■ **To do**
Retype the records from the first line through the line that contains "point(74,539)", including that line. Leave the pictures out.

........

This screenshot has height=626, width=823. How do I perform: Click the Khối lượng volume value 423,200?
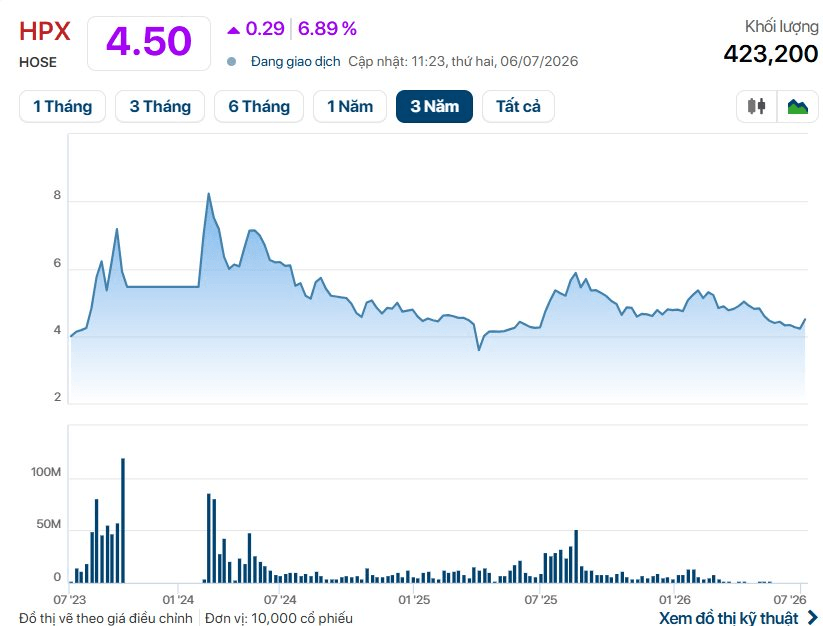click(771, 54)
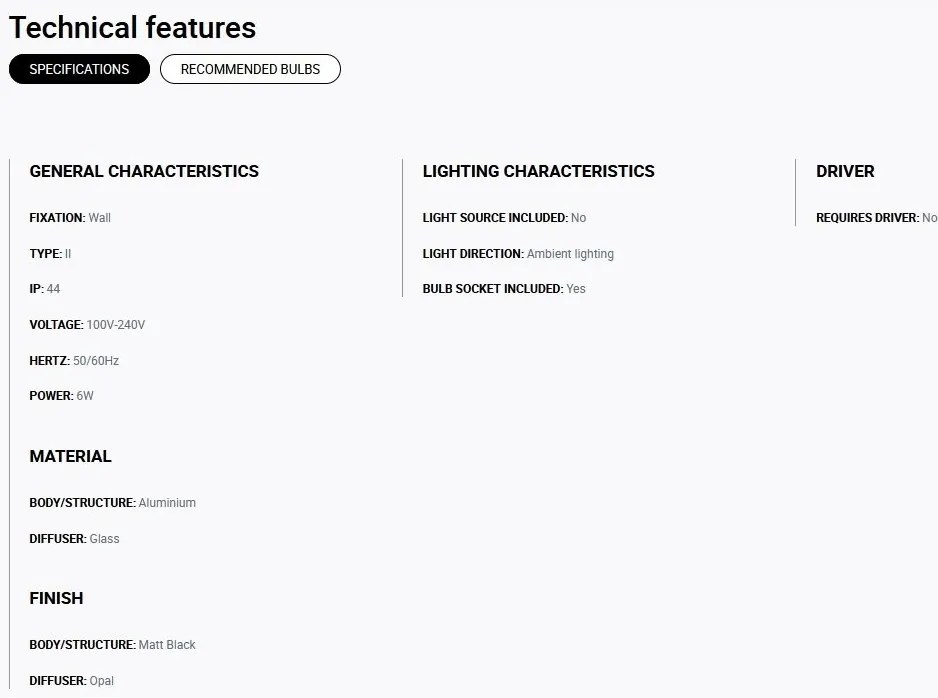Click the Diffuser: Glass material row
938x698 pixels.
point(74,539)
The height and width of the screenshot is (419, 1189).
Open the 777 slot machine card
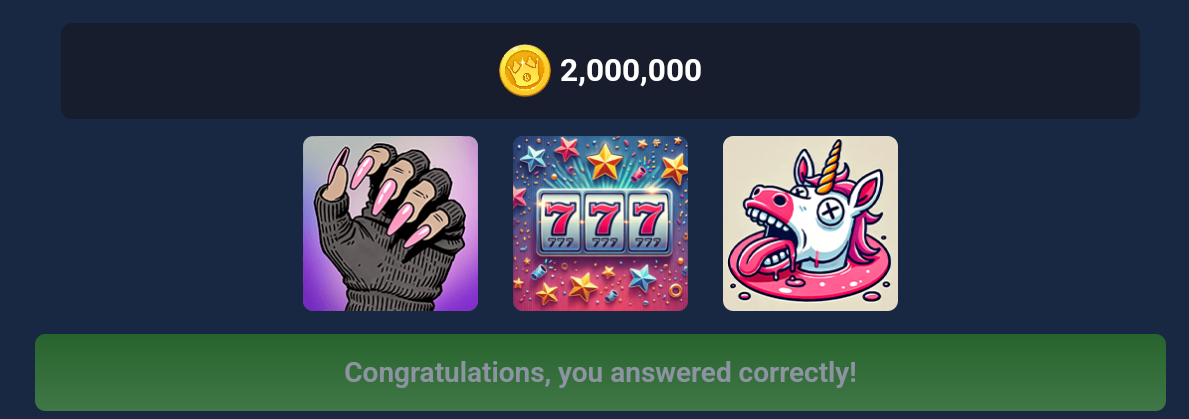(x=601, y=224)
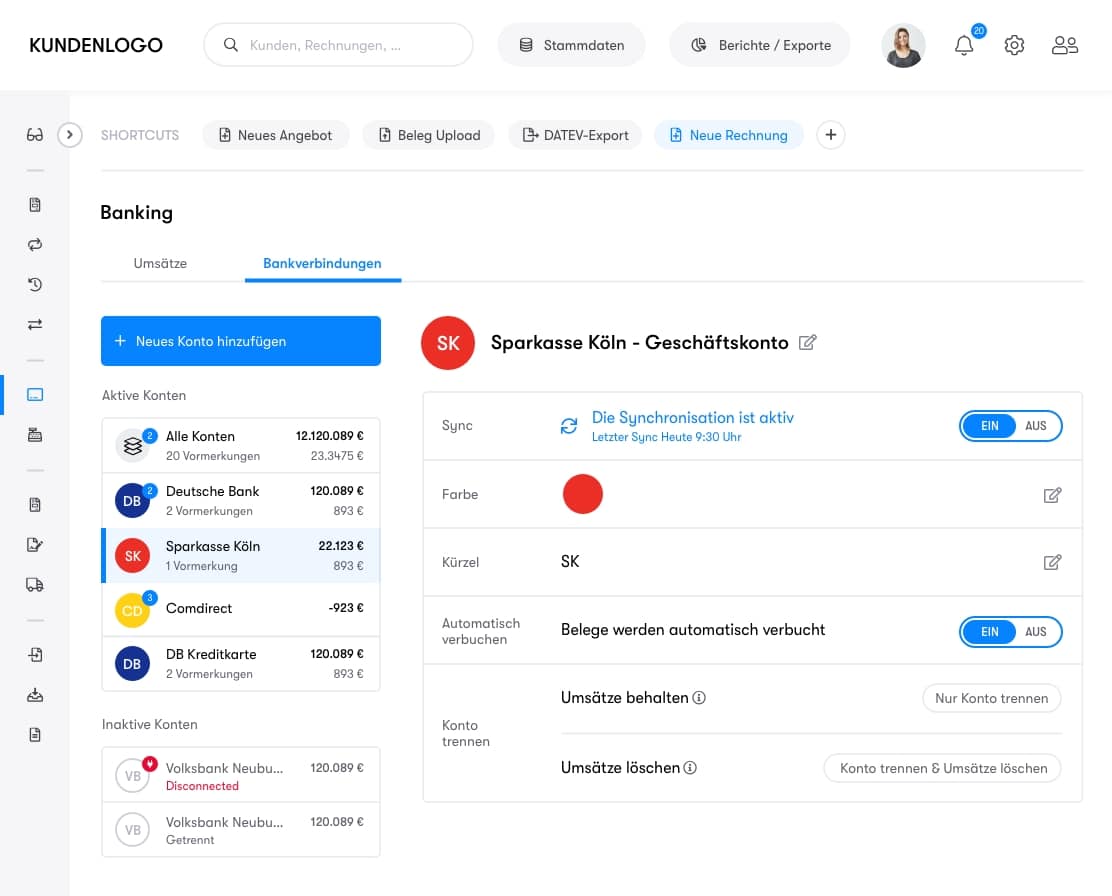Select the Bankverbindungen tab
This screenshot has height=896, width=1112.
click(x=322, y=264)
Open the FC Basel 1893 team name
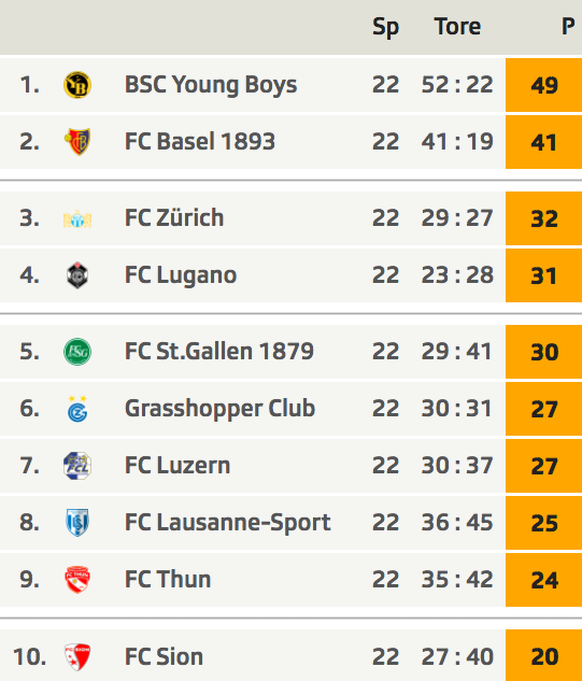The image size is (582, 681). (x=200, y=142)
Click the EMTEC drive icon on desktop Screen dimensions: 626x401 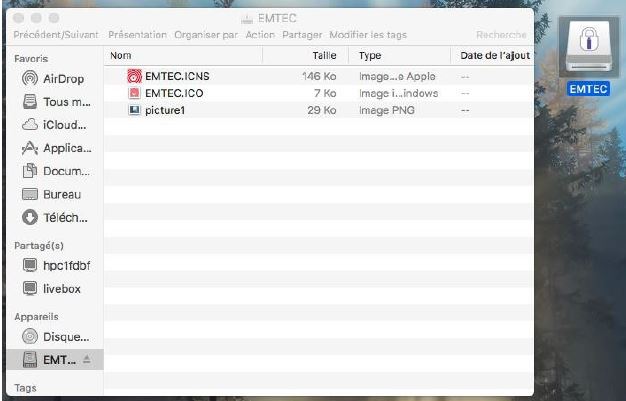(x=587, y=52)
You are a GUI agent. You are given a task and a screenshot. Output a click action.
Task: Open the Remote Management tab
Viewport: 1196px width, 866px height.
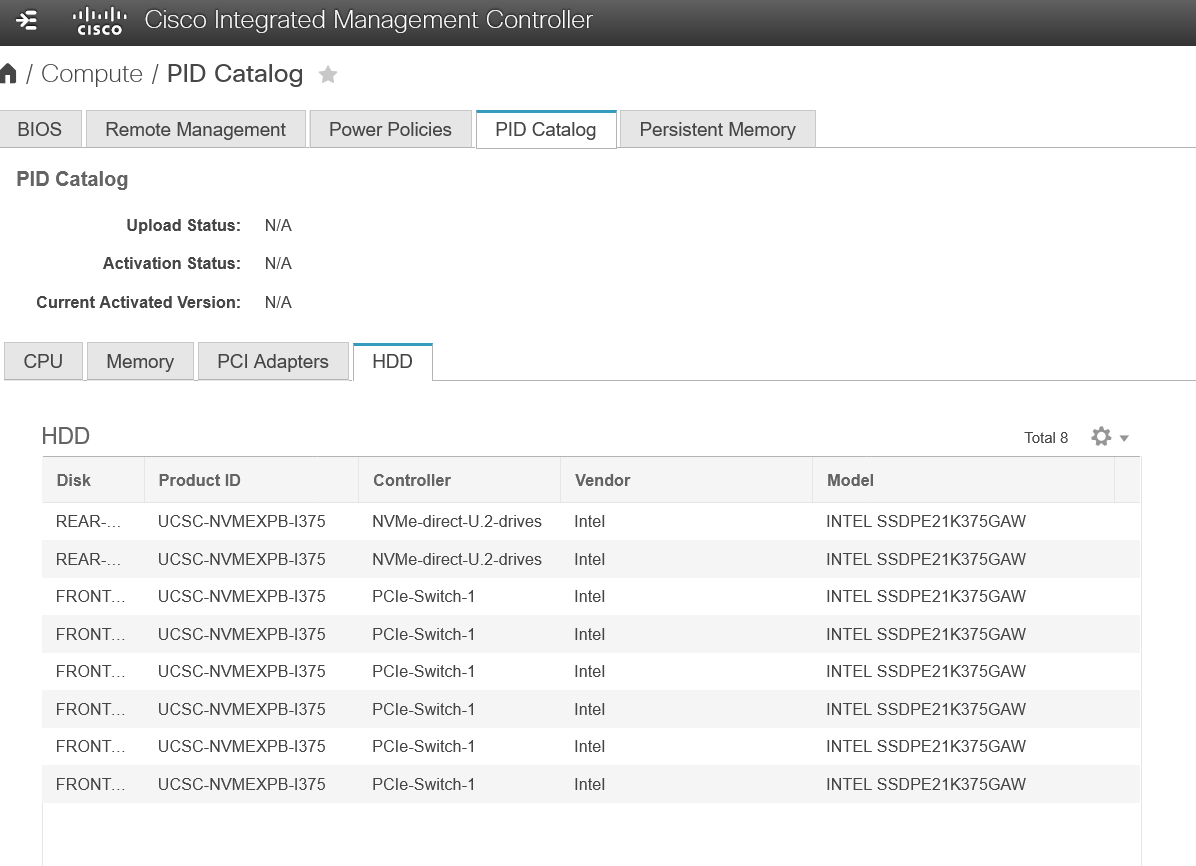(x=195, y=129)
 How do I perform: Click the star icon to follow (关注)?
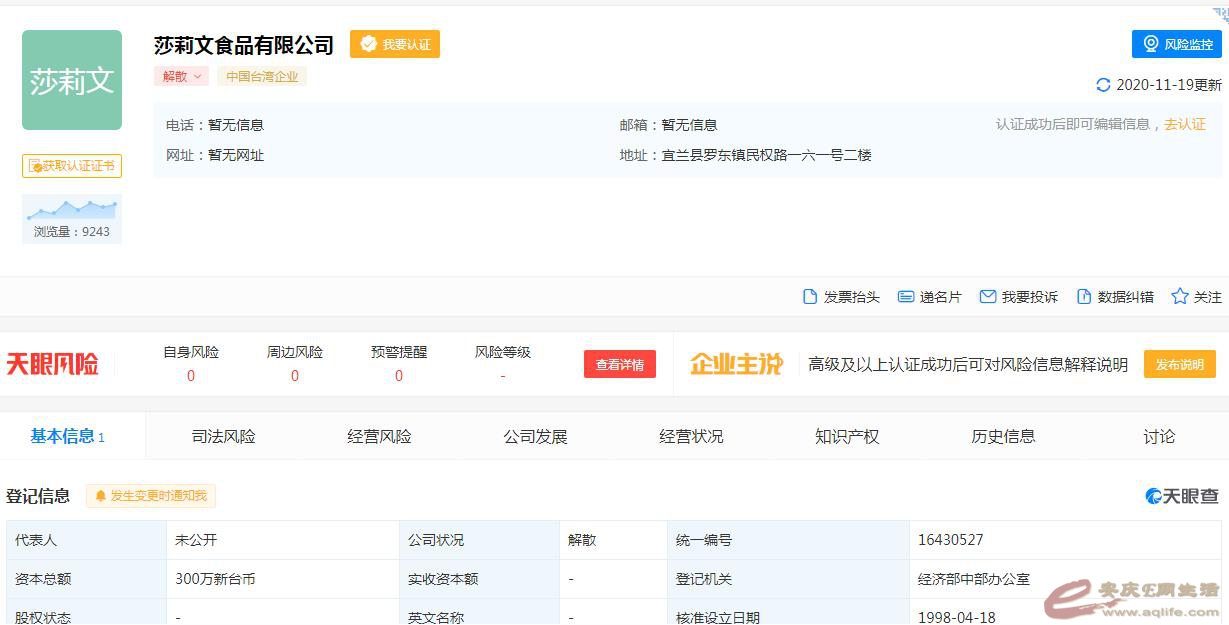[x=1180, y=297]
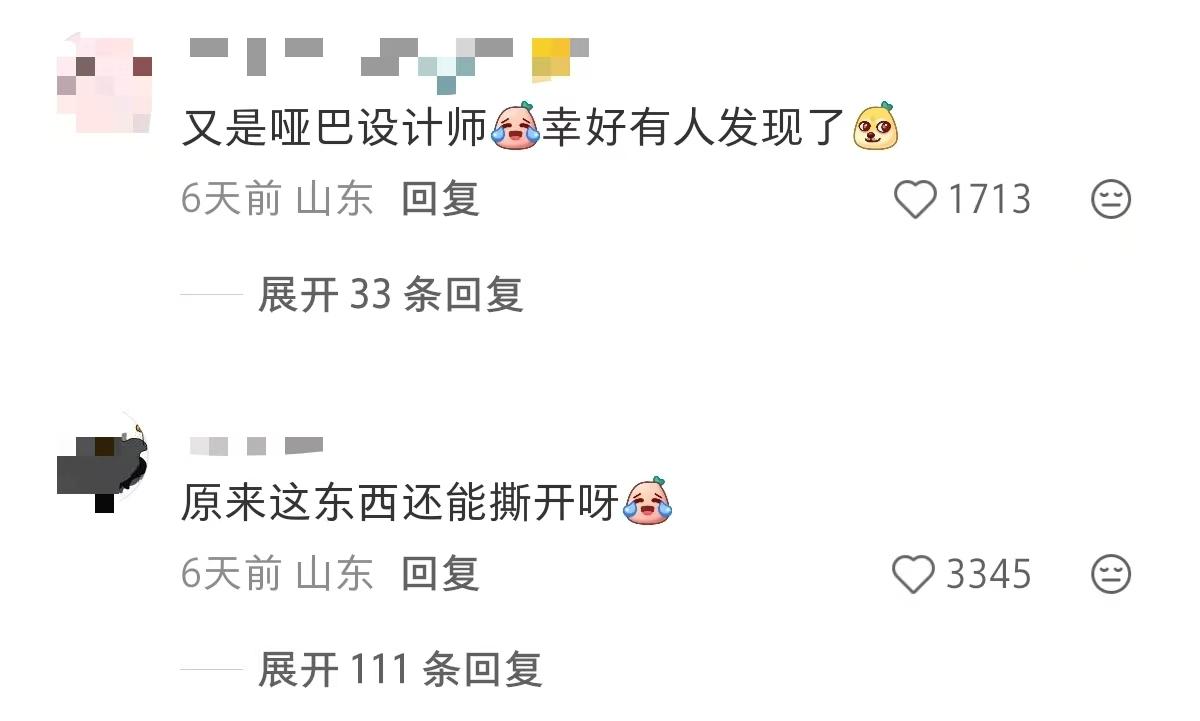Expand the 33 replies thread
This screenshot has height=721, width=1200.
tap(390, 295)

........

■ **Exercise response**
This screenshot has height=626, width=823. How do I perform: Click the Khối lượng volume value 423,200?
click(771, 54)
Click the Diffuser: Glass material row
938x698 pixels.
point(74,539)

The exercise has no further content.